Révélée il y a tout juste un an avec l’intense single Mortel, Fishbach impose d’emblée une voix hors-norme, à la fois déroutante et familière. Depuis, cette jeune Ardennaise de 25 ans est partout et partout elle trouble. Car dans une époque où la pop s’acharne à être sage et droite, elle ose le bizarre, la diagonale, la torsion mais sans jamais perdre de vue les évidences de la séduction mélodique ou la clarté des sentiments. C’est d’ailleurs ce qui marque d’emblée à l’écoute de son premier album À Ta Merci. Tour à tour intimiste et puissante, Fishbach surprend puis très vite fascine, portée par des émotions et des thèmes – la nature et ses éléments sont omniprésents dans ses chansons – très personnels.

Le noir lui va si bien

Bien souvent la critique et la presse s’emballent au moindre petit talent. À dégainer au génie le premier pour marquer sa différence et surtout imposer son évidence. Heureusement pour nous Fishbach a passé le cap de la sensation. Et confirme plus encore avec la sortie de son premier album. Avec À Ta Merci, Flora est enfin prête à être sans pitié pour son public. Et c’est tant mieux pour nous. Enfin ce premier album en poche pour en découdre sur les planches et sur les scènes tout 2017, avec en première ligne de mire une Cigale au Printemps qui se promet grandiose. Parce que, j’ai eu l’occasion de voir Fishbach à de multiples reprises déjà et sa dernière prestation durant les Transmusicales de Rennes en décembre était quelque chose d’immense. Quelque chose qu’il ne faudra pas louper en 2017. En passant, je remercie encore Greenroom pour m’avoir permis de vivre ce moment de grâce où tout le monde a été unanime à son égard. Flora était pourtant attendu au tournant. Avec quelques titres seulement, débarquer dans cette grande création des Trans du haut de ces 25 ans, il y avait de quoi faire dégringoler sur les frêles épaules de cette jeune artiste au physique androgyne une logique pression, à peine perceptible… Fishbach a joué de sa superbe, passant du statut de révélation à celui de confirmation de l’année !

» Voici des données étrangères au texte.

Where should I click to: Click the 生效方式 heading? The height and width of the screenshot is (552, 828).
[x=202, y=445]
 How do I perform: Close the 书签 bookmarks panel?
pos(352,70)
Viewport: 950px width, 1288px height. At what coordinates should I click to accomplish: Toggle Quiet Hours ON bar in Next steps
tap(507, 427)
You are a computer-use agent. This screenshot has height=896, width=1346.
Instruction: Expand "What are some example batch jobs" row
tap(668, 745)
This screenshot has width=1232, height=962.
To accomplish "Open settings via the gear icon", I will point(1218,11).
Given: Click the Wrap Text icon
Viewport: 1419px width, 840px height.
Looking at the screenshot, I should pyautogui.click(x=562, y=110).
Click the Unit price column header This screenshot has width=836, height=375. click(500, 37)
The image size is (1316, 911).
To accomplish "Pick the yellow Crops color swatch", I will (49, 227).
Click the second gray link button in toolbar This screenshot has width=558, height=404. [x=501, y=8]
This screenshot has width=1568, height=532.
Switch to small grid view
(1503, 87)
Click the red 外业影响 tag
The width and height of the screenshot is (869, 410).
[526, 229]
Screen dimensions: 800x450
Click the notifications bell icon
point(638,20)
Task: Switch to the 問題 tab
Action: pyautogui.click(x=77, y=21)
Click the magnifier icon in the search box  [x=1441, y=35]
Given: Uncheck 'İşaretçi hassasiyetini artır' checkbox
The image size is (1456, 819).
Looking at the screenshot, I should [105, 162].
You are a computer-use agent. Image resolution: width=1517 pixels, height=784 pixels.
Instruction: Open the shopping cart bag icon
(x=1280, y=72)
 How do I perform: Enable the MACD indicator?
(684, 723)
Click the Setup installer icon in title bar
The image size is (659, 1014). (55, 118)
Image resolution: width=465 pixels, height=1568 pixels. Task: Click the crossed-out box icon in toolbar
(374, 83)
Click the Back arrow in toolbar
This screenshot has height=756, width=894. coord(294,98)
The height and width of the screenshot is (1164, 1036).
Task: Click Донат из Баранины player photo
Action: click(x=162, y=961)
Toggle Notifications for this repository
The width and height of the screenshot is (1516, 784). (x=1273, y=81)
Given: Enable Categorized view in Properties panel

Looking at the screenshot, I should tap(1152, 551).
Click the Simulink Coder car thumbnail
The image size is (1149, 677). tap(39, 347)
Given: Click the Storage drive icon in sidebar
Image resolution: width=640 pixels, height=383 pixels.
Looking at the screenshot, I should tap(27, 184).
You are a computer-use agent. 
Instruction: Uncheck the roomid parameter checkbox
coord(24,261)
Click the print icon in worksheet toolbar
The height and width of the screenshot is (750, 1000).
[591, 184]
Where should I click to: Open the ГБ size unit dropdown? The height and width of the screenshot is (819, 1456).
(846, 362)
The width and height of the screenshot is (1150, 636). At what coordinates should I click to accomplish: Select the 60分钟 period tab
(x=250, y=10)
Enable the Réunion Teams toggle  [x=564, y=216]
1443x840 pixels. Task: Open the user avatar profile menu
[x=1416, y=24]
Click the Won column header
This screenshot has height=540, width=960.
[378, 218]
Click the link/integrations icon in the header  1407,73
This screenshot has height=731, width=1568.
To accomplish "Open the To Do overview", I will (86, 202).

Je ne sais pas ce qui est le bon et le mauvais goût, avoue-t-elle.

J’aime être à la limite, sur le fil

Si Fishbach a parfois des allures de Catherine Ringer, on peut lui trouver plus volontiers une filiation avec le romantisme mélancolique et mélodique de Françoise Hardy. L’une ou l’autre n’était pas forcément ces références. Balavoine l’a passionne bien plus, comme elle me l’a confié au comptoir autour d’un café. De toute évidence, Fishbach s’inscrit de plain-pied dans une tendance lourde de la chanson française d’aujourd’hui : le revival des années 80. Ses compositions aux sonorités « eighties » tirent leur influence dans la cold wave, le post-punk et la pop mélodique. Néanmoins, au delà de la danse, des rythmiques et parfois de la fête, c’est au texte qu’il faut prêter attention. Une plume romantique et mélancolique à la Christophe. Fascinante à bien des égards, troublante et sombre à la limite du mauvais goût, comme pour mieux provoquer en nous une émotion qui est la sienne. Mais de tous ces grands noms de la chanson, Fishbach n’y prête pas forcément attention. Flora aime être à la limite, sur le fil. Sans jamais faire les choses comme les autres, et surtout jamais à moitié.